One Year On - A Word from Jo
1 November 2021Late last night, on the anniversary of Alex’s death, I wrote an update for Alex’s page. I thought I had posted it, but it wasn’t there this morning. Maybe Alex knew that I had had a glass of wine whilst writing it, so he deleted it for me. That’s the sort of thing he would do.
It took me a very long time before I could open his page and read through your comments. The shock of losing my boy was too great. Every time anyone was kind to me, I crumpled. Time has passed and I am getting a little stronger.
I have now read through every one of your comments many times and have seen your donations. I have been lost for words at the kindness of family and friends, and of people whom I have never met but have shown such compassion and thoughtfulness. I am particularly in awe of my family and close friends, who instead of stepping back when I was hit by a second major challenge, stepped right up. I feel blessed to have them by my side.

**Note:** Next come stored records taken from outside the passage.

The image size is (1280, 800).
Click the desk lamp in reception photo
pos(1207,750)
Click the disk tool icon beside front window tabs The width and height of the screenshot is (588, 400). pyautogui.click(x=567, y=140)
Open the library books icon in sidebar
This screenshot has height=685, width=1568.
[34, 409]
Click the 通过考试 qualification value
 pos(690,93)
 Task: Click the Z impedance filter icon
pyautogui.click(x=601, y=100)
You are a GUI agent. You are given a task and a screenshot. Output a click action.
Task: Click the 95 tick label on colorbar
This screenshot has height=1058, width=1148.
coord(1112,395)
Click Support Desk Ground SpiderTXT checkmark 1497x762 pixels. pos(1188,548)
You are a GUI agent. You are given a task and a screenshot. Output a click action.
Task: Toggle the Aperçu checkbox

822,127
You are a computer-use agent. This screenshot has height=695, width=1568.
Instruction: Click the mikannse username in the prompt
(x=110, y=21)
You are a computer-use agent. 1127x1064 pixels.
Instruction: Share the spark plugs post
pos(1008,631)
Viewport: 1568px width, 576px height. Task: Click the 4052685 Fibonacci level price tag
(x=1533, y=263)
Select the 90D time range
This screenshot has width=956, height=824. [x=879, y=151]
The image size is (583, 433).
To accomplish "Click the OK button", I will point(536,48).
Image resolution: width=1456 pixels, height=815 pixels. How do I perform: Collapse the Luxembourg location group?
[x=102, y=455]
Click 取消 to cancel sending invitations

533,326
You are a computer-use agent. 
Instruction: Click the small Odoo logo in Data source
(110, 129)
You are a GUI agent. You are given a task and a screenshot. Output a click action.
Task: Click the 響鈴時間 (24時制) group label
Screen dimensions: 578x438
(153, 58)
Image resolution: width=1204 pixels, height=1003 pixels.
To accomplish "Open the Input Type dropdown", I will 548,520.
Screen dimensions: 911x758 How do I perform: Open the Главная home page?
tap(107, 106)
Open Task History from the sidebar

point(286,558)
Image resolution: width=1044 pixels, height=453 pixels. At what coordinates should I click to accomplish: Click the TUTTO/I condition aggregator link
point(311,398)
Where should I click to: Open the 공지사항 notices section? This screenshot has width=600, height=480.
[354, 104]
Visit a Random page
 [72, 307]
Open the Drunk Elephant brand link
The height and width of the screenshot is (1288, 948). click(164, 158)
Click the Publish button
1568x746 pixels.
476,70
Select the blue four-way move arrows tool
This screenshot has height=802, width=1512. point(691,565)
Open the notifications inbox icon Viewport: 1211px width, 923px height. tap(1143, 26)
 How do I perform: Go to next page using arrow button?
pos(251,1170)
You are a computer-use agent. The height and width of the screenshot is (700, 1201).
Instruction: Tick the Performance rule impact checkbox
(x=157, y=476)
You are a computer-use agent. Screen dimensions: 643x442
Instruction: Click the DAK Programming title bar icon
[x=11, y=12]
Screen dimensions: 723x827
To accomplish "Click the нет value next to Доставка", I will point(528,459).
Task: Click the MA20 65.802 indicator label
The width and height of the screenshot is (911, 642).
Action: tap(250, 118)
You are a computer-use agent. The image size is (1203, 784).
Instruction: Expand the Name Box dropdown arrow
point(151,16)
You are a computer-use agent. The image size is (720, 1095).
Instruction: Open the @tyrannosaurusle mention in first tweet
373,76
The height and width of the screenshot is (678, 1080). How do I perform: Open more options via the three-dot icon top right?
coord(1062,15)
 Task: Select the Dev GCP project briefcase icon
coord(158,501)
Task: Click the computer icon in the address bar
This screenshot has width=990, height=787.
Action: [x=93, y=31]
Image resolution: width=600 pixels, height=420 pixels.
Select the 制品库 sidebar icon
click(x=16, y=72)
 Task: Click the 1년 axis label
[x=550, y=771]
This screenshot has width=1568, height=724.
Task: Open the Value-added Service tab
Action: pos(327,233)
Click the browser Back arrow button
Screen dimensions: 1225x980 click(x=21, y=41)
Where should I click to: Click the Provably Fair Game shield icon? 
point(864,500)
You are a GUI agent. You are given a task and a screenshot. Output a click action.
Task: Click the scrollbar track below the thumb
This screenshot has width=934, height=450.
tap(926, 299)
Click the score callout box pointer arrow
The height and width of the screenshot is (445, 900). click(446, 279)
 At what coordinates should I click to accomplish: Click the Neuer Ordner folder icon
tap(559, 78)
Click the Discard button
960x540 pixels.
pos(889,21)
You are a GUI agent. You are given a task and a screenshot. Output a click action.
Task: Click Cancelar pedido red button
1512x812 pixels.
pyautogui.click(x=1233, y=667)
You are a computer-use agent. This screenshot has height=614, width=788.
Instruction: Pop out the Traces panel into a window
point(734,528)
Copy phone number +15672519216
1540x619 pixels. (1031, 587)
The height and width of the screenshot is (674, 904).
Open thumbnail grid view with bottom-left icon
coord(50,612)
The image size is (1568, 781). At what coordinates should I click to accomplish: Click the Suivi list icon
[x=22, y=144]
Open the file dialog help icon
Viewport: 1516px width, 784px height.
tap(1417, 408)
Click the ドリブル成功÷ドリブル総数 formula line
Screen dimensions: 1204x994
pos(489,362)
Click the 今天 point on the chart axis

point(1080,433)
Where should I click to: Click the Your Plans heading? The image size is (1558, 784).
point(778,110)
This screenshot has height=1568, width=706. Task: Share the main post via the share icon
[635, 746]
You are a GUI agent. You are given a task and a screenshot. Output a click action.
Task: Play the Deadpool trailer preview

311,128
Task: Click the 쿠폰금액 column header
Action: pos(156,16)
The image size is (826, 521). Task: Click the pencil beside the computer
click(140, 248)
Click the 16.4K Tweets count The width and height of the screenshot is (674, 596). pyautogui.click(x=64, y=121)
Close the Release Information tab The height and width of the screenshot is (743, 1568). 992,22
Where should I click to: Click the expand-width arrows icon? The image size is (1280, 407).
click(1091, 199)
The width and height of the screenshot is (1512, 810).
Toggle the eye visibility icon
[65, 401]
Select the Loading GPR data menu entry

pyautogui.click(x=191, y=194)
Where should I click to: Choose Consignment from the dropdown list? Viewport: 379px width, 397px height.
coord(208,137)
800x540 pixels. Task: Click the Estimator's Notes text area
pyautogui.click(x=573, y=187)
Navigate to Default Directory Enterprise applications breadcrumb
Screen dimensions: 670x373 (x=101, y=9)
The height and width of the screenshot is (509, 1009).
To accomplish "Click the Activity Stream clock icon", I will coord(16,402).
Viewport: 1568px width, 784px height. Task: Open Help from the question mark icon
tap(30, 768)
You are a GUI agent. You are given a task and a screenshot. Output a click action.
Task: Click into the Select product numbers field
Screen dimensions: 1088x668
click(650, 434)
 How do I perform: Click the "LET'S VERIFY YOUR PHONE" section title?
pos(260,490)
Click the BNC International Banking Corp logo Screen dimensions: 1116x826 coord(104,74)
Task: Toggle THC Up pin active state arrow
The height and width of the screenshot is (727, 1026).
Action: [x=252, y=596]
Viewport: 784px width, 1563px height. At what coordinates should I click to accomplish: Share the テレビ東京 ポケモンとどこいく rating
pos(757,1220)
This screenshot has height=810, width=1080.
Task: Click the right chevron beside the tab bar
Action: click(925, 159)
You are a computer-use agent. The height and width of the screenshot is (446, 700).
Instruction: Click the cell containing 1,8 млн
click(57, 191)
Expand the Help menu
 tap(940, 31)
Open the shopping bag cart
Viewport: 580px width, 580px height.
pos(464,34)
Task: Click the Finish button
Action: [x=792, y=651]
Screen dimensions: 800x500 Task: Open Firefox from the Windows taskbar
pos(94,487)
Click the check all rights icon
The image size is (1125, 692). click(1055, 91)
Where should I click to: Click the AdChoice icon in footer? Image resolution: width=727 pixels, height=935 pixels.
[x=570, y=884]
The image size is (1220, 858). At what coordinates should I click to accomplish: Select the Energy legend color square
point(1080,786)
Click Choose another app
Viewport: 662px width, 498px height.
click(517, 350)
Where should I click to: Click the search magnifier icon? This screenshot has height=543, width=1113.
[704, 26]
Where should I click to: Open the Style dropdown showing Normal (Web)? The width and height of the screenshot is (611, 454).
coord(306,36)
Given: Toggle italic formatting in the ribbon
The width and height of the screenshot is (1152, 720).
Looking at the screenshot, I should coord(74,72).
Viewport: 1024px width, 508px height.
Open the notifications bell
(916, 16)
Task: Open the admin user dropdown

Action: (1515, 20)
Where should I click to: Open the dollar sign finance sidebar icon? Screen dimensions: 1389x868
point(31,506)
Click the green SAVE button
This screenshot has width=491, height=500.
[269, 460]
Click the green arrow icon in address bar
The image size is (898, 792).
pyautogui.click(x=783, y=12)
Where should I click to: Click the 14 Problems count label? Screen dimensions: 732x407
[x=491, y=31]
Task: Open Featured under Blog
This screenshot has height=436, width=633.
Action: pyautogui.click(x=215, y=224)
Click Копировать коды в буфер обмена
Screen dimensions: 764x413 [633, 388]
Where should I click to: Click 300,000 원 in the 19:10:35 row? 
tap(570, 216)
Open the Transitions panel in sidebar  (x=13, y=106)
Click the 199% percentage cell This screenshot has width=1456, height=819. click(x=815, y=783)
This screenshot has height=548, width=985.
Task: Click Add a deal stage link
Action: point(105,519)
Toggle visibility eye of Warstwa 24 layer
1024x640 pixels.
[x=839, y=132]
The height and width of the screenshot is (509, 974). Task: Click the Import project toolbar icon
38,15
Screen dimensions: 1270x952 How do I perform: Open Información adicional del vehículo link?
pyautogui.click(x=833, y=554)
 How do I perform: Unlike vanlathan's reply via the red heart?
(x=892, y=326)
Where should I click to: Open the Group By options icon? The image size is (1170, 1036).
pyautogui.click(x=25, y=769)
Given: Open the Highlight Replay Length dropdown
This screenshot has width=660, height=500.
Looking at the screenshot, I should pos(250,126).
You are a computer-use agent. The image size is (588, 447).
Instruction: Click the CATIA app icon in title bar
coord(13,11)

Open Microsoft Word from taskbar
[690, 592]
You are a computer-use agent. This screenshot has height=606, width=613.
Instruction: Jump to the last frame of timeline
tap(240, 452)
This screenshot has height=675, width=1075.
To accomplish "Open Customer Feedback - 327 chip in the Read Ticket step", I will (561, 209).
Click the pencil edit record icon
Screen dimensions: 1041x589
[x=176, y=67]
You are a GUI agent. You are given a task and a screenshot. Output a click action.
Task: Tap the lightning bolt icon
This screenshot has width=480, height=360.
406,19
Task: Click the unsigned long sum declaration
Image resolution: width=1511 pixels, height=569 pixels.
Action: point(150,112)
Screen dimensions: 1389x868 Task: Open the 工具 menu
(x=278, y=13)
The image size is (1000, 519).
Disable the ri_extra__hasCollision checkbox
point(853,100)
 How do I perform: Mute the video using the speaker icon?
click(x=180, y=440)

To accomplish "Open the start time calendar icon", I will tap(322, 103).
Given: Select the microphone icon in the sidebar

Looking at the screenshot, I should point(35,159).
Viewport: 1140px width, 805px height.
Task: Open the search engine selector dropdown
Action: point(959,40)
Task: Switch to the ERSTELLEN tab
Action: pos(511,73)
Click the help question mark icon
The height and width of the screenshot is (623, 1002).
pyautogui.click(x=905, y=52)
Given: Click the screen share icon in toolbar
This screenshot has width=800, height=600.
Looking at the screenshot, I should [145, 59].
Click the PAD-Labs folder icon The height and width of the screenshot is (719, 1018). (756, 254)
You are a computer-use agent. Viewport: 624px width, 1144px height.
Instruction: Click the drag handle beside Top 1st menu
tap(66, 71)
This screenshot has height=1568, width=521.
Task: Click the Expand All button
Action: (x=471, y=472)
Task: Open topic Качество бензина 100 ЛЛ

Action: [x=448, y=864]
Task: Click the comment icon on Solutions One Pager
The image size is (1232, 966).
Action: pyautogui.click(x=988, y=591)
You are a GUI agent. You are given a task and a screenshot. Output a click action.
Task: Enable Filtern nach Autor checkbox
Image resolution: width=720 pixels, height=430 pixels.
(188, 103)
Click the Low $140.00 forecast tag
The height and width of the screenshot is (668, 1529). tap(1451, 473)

Your donations allowed us to give Alex a very beautiful send off - a memorable day filled with love. Your donations allowed my parents to come out to New Zealand and spend a long time here with me and my daughter, Maddie, getting us through a period of intense grief. Maddie was only a year younger than Alex when he died and has suffered immeasurably from losing her brother. As a result, her mental health has deteriorated. So, your donations have also gone towards providing medical and other support for her in her recovery. The hope is that next year, she may be able to participate in school again. At the moment, we are just working on her getting through each day.
So once again, thank you for your kindness in helping us get this far and for your kind words, as they mean so much.
Yesterday, I spent the day going through my Alex treasure boxes. I also spent time with his two closest friends. We looked at photographs and watched videos of Alex and his friends doing silly things in the weeks before he died. It was a day full of pain but also beauty.
I miss hugging my big-footed, loud-laughing boy. I miss his wisdom and wit. I miss how he made sure I knew how he appreciated every single thing I did for him. But, at the same time I know he is still here with me, in my heart. It’s not the same, but I will treasure whatever little bit of him I have.